• What the task asks: Could you set down every entry below exactly as it is?

• Records for the task:
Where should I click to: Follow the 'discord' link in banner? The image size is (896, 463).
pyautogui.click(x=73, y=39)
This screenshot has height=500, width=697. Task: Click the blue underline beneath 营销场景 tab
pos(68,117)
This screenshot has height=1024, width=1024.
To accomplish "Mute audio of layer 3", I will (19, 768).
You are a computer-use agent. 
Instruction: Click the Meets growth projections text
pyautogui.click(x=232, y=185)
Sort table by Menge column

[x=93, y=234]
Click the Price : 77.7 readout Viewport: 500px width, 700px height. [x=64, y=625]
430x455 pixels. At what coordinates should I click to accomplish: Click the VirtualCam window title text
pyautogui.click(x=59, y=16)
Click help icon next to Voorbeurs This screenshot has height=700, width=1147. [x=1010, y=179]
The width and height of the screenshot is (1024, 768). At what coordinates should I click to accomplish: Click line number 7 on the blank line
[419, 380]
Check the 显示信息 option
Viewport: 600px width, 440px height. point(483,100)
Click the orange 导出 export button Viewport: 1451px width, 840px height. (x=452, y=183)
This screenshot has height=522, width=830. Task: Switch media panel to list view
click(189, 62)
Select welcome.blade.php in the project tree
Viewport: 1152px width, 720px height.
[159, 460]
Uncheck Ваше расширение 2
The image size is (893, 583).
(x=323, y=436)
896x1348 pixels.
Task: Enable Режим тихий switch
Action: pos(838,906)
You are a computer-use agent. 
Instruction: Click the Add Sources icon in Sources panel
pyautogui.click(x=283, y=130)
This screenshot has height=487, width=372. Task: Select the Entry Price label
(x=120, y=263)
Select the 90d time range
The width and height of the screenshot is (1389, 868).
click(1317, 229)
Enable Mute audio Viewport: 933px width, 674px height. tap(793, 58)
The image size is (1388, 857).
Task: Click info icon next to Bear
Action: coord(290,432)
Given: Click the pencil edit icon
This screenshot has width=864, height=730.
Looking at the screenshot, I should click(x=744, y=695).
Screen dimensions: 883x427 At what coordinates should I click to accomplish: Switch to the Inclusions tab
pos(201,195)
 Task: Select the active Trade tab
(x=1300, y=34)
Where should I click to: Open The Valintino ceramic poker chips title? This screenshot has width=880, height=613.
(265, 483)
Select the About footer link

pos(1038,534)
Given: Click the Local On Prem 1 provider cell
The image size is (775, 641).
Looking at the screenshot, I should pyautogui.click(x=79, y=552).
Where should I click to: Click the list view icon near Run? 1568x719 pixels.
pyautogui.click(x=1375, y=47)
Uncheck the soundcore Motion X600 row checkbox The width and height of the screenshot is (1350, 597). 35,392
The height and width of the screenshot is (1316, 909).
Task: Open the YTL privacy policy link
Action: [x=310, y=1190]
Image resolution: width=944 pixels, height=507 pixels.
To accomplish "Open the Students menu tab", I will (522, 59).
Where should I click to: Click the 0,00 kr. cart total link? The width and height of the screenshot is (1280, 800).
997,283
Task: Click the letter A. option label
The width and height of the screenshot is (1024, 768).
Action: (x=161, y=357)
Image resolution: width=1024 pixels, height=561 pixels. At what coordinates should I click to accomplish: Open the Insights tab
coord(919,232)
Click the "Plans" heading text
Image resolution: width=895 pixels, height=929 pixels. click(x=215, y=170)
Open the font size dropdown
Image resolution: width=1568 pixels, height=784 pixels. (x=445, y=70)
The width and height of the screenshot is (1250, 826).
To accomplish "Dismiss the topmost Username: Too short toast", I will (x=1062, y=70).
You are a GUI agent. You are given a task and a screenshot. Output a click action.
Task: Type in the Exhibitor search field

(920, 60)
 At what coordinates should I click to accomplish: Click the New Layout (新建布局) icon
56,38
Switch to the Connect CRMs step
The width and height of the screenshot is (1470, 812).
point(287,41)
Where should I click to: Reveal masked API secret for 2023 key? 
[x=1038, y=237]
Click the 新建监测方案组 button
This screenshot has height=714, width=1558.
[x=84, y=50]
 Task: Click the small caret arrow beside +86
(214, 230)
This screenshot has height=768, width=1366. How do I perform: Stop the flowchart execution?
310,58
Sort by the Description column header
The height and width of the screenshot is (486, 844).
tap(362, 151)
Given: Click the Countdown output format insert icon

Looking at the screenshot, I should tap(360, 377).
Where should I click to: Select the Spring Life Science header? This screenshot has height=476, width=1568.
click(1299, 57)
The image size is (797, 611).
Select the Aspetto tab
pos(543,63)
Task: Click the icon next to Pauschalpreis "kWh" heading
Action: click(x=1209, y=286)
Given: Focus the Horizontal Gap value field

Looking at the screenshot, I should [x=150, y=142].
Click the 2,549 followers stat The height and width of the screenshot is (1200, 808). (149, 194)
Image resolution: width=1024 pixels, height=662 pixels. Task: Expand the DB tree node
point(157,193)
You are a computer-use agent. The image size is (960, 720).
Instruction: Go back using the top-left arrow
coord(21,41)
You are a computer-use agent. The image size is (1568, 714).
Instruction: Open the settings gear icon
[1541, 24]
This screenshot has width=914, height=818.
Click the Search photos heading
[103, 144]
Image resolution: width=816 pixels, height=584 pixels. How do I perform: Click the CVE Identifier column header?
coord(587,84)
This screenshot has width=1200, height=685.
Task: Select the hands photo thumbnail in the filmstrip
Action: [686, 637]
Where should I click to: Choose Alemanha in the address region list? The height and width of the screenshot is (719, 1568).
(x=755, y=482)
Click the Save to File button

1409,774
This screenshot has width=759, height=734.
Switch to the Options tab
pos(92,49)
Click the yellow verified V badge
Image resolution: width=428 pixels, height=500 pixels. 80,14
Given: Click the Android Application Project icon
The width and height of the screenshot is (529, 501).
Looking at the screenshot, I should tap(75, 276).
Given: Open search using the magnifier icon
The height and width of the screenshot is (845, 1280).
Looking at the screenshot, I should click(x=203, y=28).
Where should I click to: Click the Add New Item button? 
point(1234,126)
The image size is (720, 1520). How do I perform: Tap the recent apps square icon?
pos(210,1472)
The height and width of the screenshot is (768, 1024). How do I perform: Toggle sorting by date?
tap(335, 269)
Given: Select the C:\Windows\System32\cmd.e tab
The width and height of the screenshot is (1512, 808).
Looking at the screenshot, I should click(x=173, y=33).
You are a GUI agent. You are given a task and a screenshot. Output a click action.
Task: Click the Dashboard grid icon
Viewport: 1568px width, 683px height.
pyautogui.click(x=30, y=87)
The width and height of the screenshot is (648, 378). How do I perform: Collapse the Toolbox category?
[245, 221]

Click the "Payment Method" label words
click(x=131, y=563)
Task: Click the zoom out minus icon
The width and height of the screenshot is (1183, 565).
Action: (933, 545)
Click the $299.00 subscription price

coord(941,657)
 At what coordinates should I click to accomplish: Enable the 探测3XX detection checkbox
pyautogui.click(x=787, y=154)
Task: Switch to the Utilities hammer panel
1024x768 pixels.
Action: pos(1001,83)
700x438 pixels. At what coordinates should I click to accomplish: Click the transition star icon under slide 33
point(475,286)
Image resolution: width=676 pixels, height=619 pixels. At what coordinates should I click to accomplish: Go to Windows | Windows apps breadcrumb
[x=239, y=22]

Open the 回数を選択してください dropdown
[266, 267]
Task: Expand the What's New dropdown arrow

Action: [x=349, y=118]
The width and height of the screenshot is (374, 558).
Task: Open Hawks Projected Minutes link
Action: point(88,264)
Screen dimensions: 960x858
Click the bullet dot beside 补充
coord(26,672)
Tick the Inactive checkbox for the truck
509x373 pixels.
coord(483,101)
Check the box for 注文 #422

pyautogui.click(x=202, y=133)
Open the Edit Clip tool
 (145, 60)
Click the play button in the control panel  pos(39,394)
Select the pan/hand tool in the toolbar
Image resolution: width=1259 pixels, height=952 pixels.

• Output of the task:
Where should I click to: Follow the 'discord' link in banner? The image size is (896, 463).
pyautogui.click(x=73, y=39)
This screenshot has height=500, width=697. Task: Click the blue underline beneath 营销场景 tab
pos(68,117)
This screenshot has height=1024, width=1024.
To accomplish "Mute audio of layer 3", I will (19, 768).
You are a computer-use agent. 
Instruction: Click the Meets growth projections text
pyautogui.click(x=232, y=185)
Sort table by Menge column

[x=93, y=234]
Click the Price : 77.7 readout Viewport: 500px width, 700px height. [x=64, y=625]
430x455 pixels. At what coordinates should I click to accomplish: Click the VirtualCam window title text
pyautogui.click(x=59, y=16)
Click help icon next to Voorbeurs This screenshot has height=700, width=1147. [x=1010, y=179]
The width and height of the screenshot is (1024, 768). At what coordinates should I click to accomplish: Click line number 7 on the blank line
[419, 380]
Check the 显示信息 option
Viewport: 600px width, 440px height. point(483,100)
Click the orange 导出 export button Viewport: 1451px width, 840px height. (x=452, y=183)
This screenshot has height=522, width=830. Task: Switch media panel to list view
click(189, 62)
Select welcome.blade.php in the project tree
Viewport: 1152px width, 720px height.
[159, 460]
Uncheck Ваше расширение 2
The image size is (893, 583).
(x=323, y=436)
896x1348 pixels.
Task: Enable Режим тихий switch
Action: pos(838,906)
You are a computer-use agent. 
Instruction: Click the Add Sources icon in Sources panel
pyautogui.click(x=283, y=130)
This screenshot has height=487, width=372. Task: Select the Entry Price label
(x=120, y=263)
Select the 90d time range
The width and height of the screenshot is (1389, 868).
click(1317, 229)
Enable Mute audio Viewport: 933px width, 674px height. tap(793, 58)
The image size is (1388, 857).
Task: Click info icon next to Bear
Action: coord(290,432)
Given: Click the pencil edit icon
This screenshot has width=864, height=730.
Looking at the screenshot, I should click(x=744, y=695).
Screen dimensions: 883x427 At what coordinates should I click to accomplish: Switch to the Inclusions tab
pos(201,195)
 Task: Select the active Trade tab
(x=1300, y=34)
Where should I click to: Open The Valintino ceramic poker chips title? This screenshot has width=880, height=613.
(265, 483)
Select the About footer link

pos(1038,534)
Given: Click the Local On Prem 1 provider cell
The image size is (775, 641).
Looking at the screenshot, I should pyautogui.click(x=79, y=552).
Where should I click to: Click the list view icon near Run? 1568x719 pixels.
pyautogui.click(x=1375, y=47)
Uncheck the soundcore Motion X600 row checkbox The width and height of the screenshot is (1350, 597). 35,392
The height and width of the screenshot is (1316, 909).
Task: Open the YTL privacy policy link
Action: [x=310, y=1190]
Image resolution: width=944 pixels, height=507 pixels.
To accomplish "Open the Students menu tab", I will (522, 59).
Where should I click to: Click the 0,00 kr. cart total link? The width and height of the screenshot is (1280, 800).
997,283
Task: Click the letter A. option label
The width and height of the screenshot is (1024, 768).
Action: (x=161, y=357)
Image resolution: width=1024 pixels, height=561 pixels. At what coordinates should I click to accomplish: Open the Insights tab
coord(919,232)
Click the "Plans" heading text
Image resolution: width=895 pixels, height=929 pixels. click(x=215, y=170)
Open the font size dropdown
Image resolution: width=1568 pixels, height=784 pixels. (x=445, y=70)
The width and height of the screenshot is (1250, 826).
To accomplish "Dismiss the topmost Username: Too short toast", I will (x=1062, y=70).
You are a GUI agent. You are given a task and a screenshot. Output a click action.
Task: Type in the Exhibitor search field

(920, 60)
 At what coordinates should I click to accomplish: Click the New Layout (新建布局) icon
56,38
Switch to the Connect CRMs step
The width and height of the screenshot is (1470, 812).
point(287,41)
Where should I click to: Reveal masked API secret for 2023 key? 
[x=1038, y=237]
Click the 新建监测方案组 button
This screenshot has height=714, width=1558.
[x=84, y=50]
 Task: Click the small caret arrow beside +86
(214, 230)
This screenshot has height=768, width=1366. How do I perform: Stop the flowchart execution?
310,58
Sort by the Description column header
The height and width of the screenshot is (486, 844).
tap(362, 151)
Given: Click the Countdown output format insert icon

Looking at the screenshot, I should tap(360, 377).
Where should I click to: Select the Spring Life Science header? This screenshot has height=476, width=1568.
click(1299, 57)
The image size is (797, 611).
Select the Aspetto tab
pos(543,63)
Task: Click the icon next to Pauschalpreis "kWh" heading
Action: click(x=1209, y=286)
Given: Focus the Horizontal Gap value field

Looking at the screenshot, I should [x=150, y=142].
Click the 2,549 followers stat The height and width of the screenshot is (1200, 808). (149, 194)
Image resolution: width=1024 pixels, height=662 pixels. Task: Expand the DB tree node
point(157,193)
You are a computer-use agent. The image size is (960, 720).
Instruction: Go back using the top-left arrow
coord(21,41)
You are a computer-use agent. The image size is (1568, 714).
Instruction: Open the settings gear icon
[1541, 24]
This screenshot has width=914, height=818.
Click the Search photos heading
[103, 144]
Image resolution: width=816 pixels, height=584 pixels. How do I perform: Click the CVE Identifier column header?
coord(587,84)
This screenshot has width=1200, height=685.
Task: Select the hands photo thumbnail in the filmstrip
Action: [686, 637]
Where should I click to: Choose Alemanha in the address region list? The height and width of the screenshot is (719, 1568).
(x=755, y=482)
Click the Save to File button

1409,774
This screenshot has width=759, height=734.
Switch to the Options tab
pos(92,49)
Click the yellow verified V badge
Image resolution: width=428 pixels, height=500 pixels. 80,14
Given: Click the Android Application Project icon
The width and height of the screenshot is (529, 501).
Looking at the screenshot, I should tap(75, 276).
Given: Open search using the magnifier icon
The height and width of the screenshot is (845, 1280).
Looking at the screenshot, I should click(x=203, y=28).
Where should I click to: Click the Add New Item button? 
point(1234,126)
The image size is (720, 1520). How do I perform: Tap the recent apps square icon?
pos(210,1472)
The height and width of the screenshot is (768, 1024). How do I perform: Toggle sorting by date?
tap(335, 269)
Given: Select the C:\Windows\System32\cmd.e tab
The width and height of the screenshot is (1512, 808).
Looking at the screenshot, I should click(x=173, y=33).
You are a GUI agent. You are given a task and a screenshot. Output a click action.
Task: Click the Dashboard grid icon
Viewport: 1568px width, 683px height.
pyautogui.click(x=30, y=87)
The width and height of the screenshot is (648, 378). How do I perform: Collapse the Toolbox category?
[245, 221]

Click the "Payment Method" label words
click(x=131, y=563)
Task: Click the zoom out minus icon
The width and height of the screenshot is (1183, 565).
Action: (933, 545)
Click the $299.00 subscription price

coord(941,657)
 At what coordinates should I click to accomplish: Enable the 探测3XX detection checkbox
pyautogui.click(x=787, y=154)
Task: Switch to the Utilities hammer panel
1024x768 pixels.
Action: pos(1001,83)
700x438 pixels. At what coordinates should I click to accomplish: Click the transition star icon under slide 33
point(475,286)
Image resolution: width=676 pixels, height=619 pixels. At what coordinates should I click to accomplish: Go to Windows | Windows apps breadcrumb
[x=239, y=22]

Open the 回数を選択してください dropdown
[266, 267]
Task: Expand the What's New dropdown arrow

Action: [x=349, y=118]
The width and height of the screenshot is (374, 558).
Task: Open Hawks Projected Minutes link
Action: point(88,264)
Screen dimensions: 960x858
Click the bullet dot beside 补充
coord(26,672)
Tick the Inactive checkbox for the truck
509x373 pixels.
coord(483,101)
Check the box for 注文 #422

pyautogui.click(x=202, y=133)
Open the Edit Clip tool
 (145, 60)
Click the play button in the control panel  pos(39,394)
Select the pan/hand tool in the toolbar
Image resolution: width=1259 pixels, height=952 pixels.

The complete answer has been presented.